Hacker had to laugh. “Sorry, can’t do that. Hank Skovich let loose in his Bermuda shorts and long black socks. That would offend Omaha.”

And with that vision shimmering in their minds, the partners went back to work.

Lorena Miner had lived on the second floor of an ageing four-story building. She was a widow with no children and no close family. Her income had been adequate but not plentiful. Everyone who knew her liked her, a quiet elderly lady with simple tastes. She had been friendly but not careless; all her acquaintances assured the authorities that she would never permit a stranger to enter her apartment. Yet there had been no signs of forced entry when her body was found. The front door, however, was unlocked.

The detectives were sure it was a case of interrupted burglary. Jewelry and small items were missing from the apartment. Also cash from her purse, although her two credit cards were left untouched. Mrs. Miner was wearing a coat and had been strangled with her muffler.

“Came back from walking the dog,” Skovich speculated, “and surprised the guy inside.”

Hacker agreed. “Why else would the dog still be trailing his leash?”

“A lot of lowlifes around preying on older women living alone.”

“Yeah, but how did he manage to get inside?”

Rich and Tina Caputo had been Mrs. Miner’s next-door neighbors. They were graduate students at the local university and were absent when the first round of police interviews were done. Rich Caputo buzzed the detectives into the small barren lobby and opened the door to 2C when they knocked. He was a tall, earnest-looking young man with shaggy hair and glasses. His wife was in class, he said.

“Just checking the neighbors again to see if we can come up with something,” Skovich told him. “I understand you were gone when the police came around before.”

Caputo wore the frazzled expression of a stressed student, but he looked Skovich directly in the eye. “We were out of town all that week. My wife’s father died, and we went home for the funeral. You can check that out.” He shrugged at Skovich’s quizzical look. “I assume everyone’s a suspect until the guy is caught.” He and his wife had lived in the building just under a year and knew Mrs. Miner only slightly. “We’re on campus most of the time so we didn’t see her that much. She seemed nice, very quiet, hardly knew she was there.” He had been inside her apartment twice, both times to carry groceries for her when they met coming into the building.

“She have many visitors?”

“Like I said, we’re gone most of the time. Have you talked to Mrs. Halloran? She’s on the first floor somewhere and they were pretty good friends, I think, so she could probably tell you more than I can.”

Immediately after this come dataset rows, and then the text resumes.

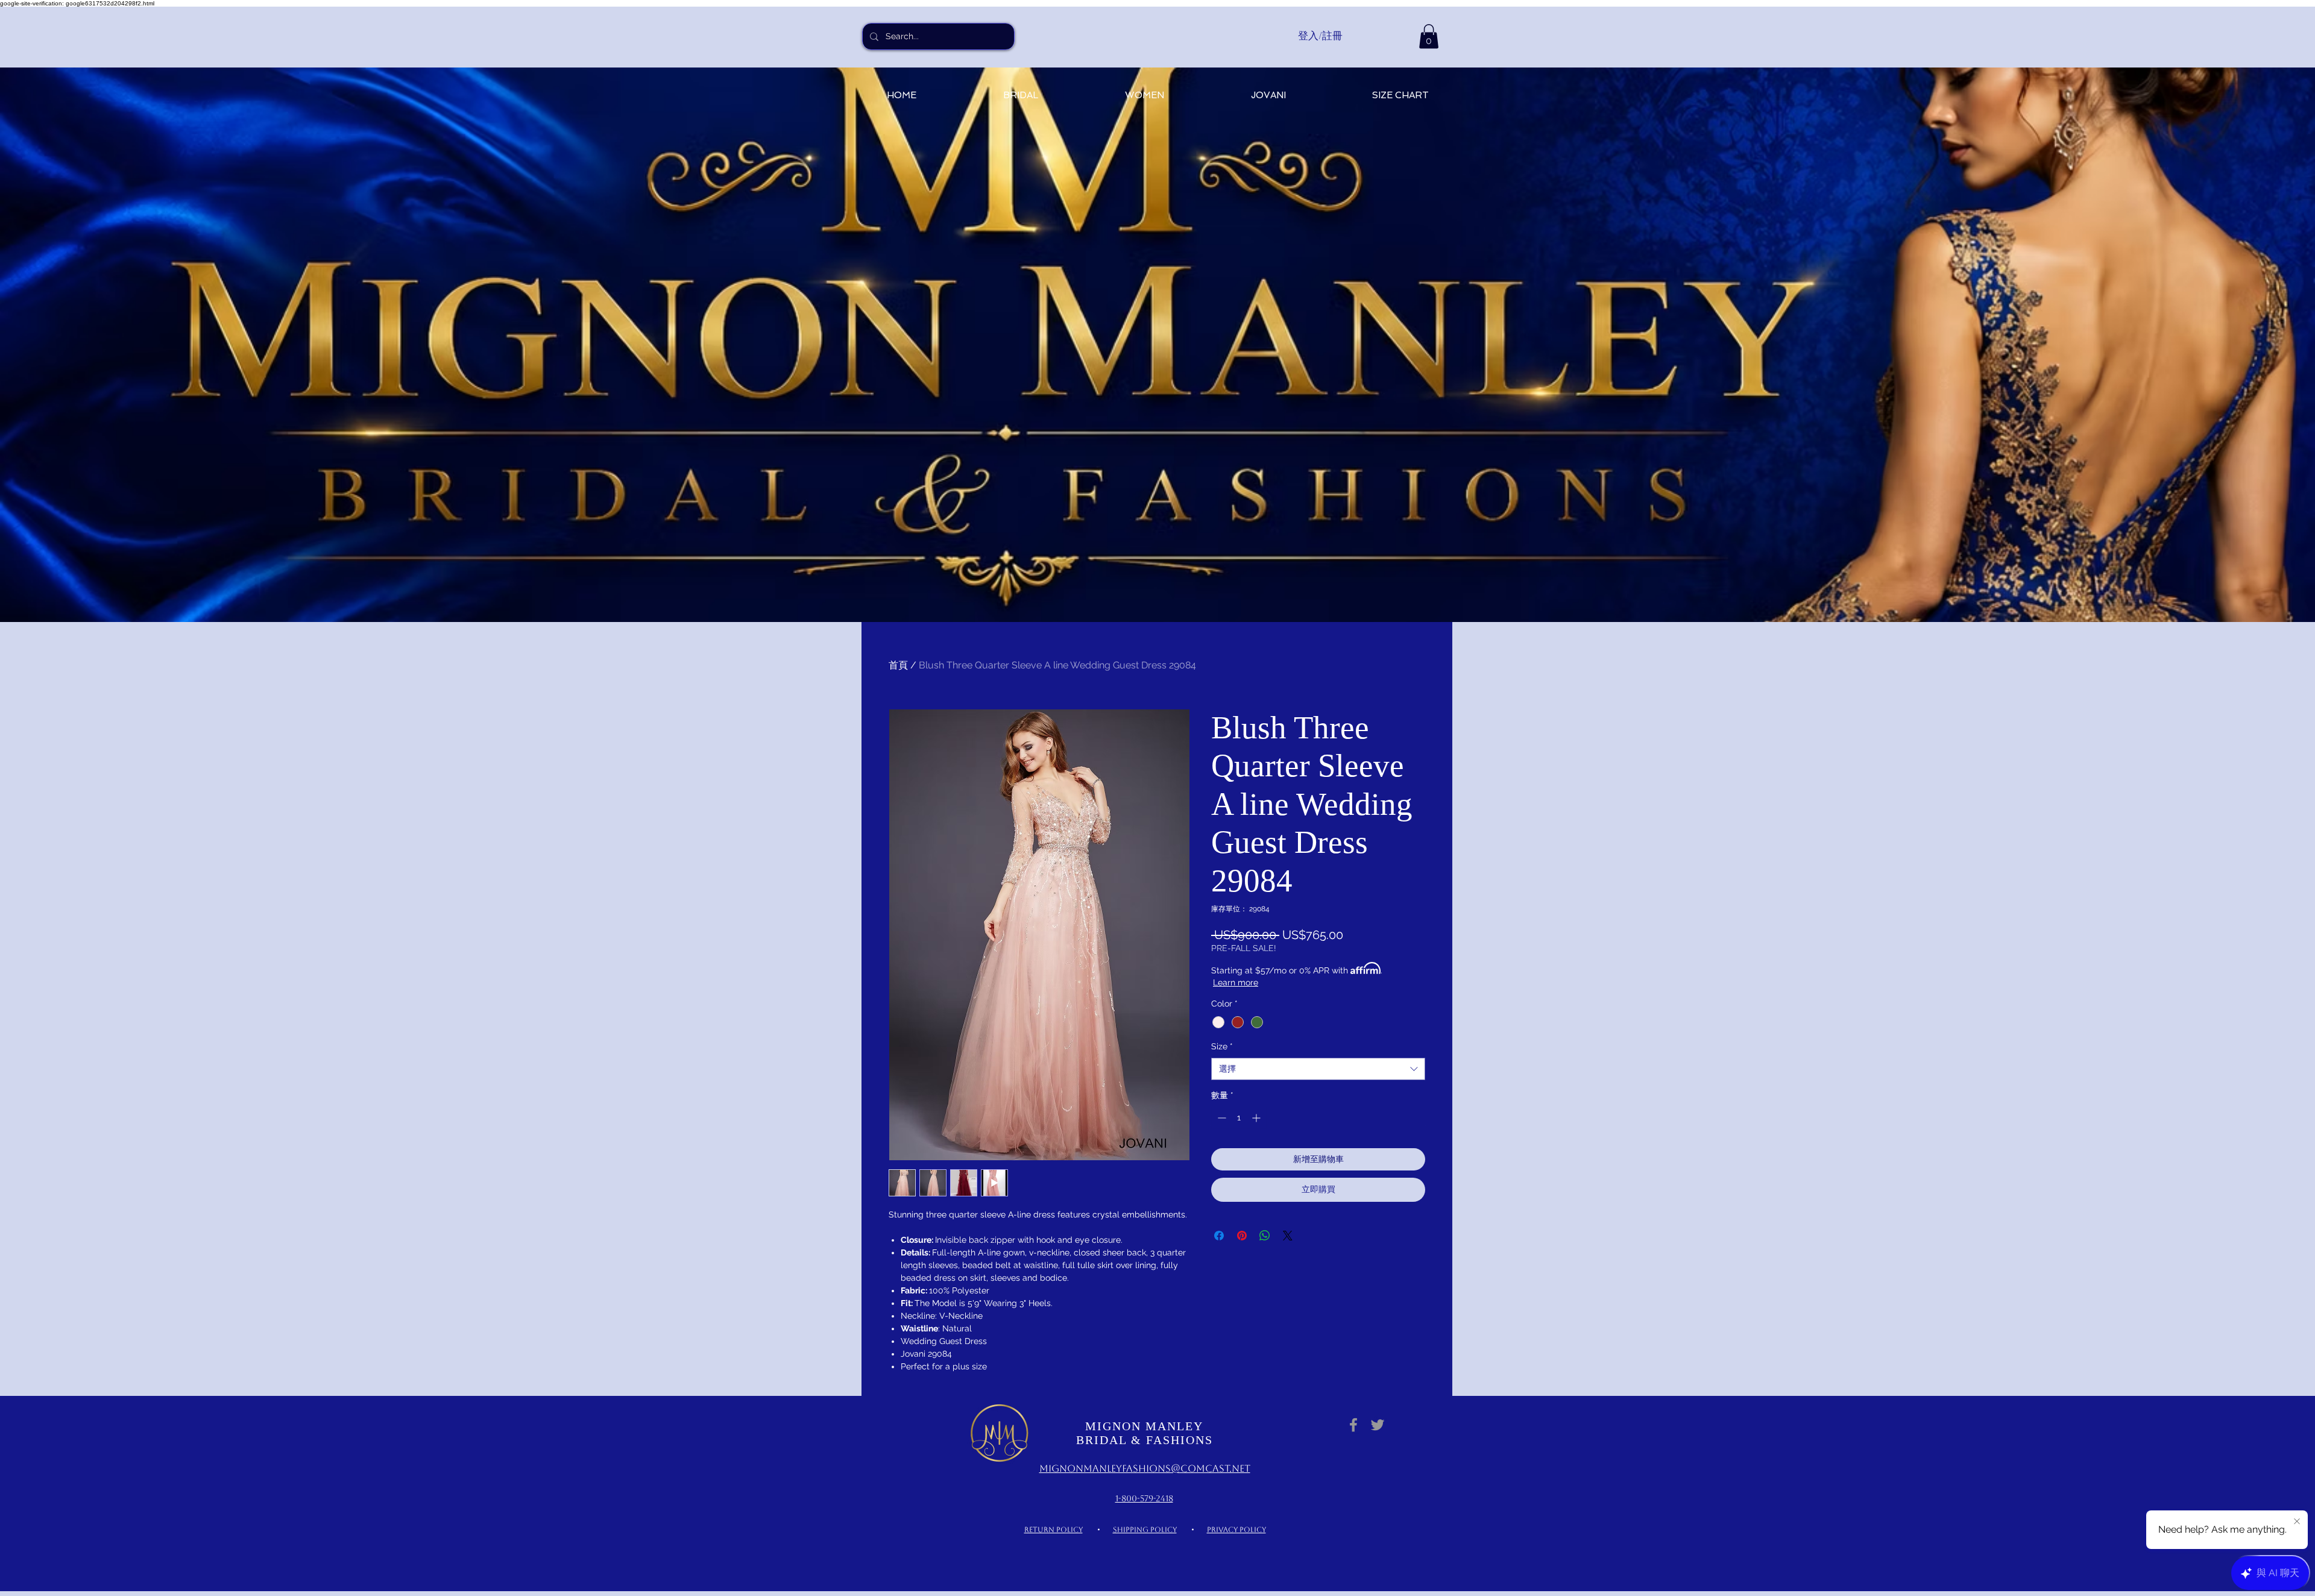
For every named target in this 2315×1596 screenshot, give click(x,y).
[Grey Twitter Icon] (1378, 1425)
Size (1222, 1046)
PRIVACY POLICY (1236, 1529)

The detectives asked about the security in the building. Caputo said it was okay for its age. “You need a key to get into the lobby. There are two back doors in the basement, but the management’s pretty good about keeping them locked. You can get outside if you need to but no one can get in.”

“Unless they’ve been buzzed in from the lobby,” Hacker reminded him.

“Yeah, that’s true. Once you’re inside you’ve got the run of the place.”

“That happen often? You get people going door to door?” Skovich was thinking of Mickey Wise, whose specialty was foisting nonexistent insurance policies on the elderly and gullible. Every time they put him away he popped back out again and took up where he left off. Mickey was out now, he recalled.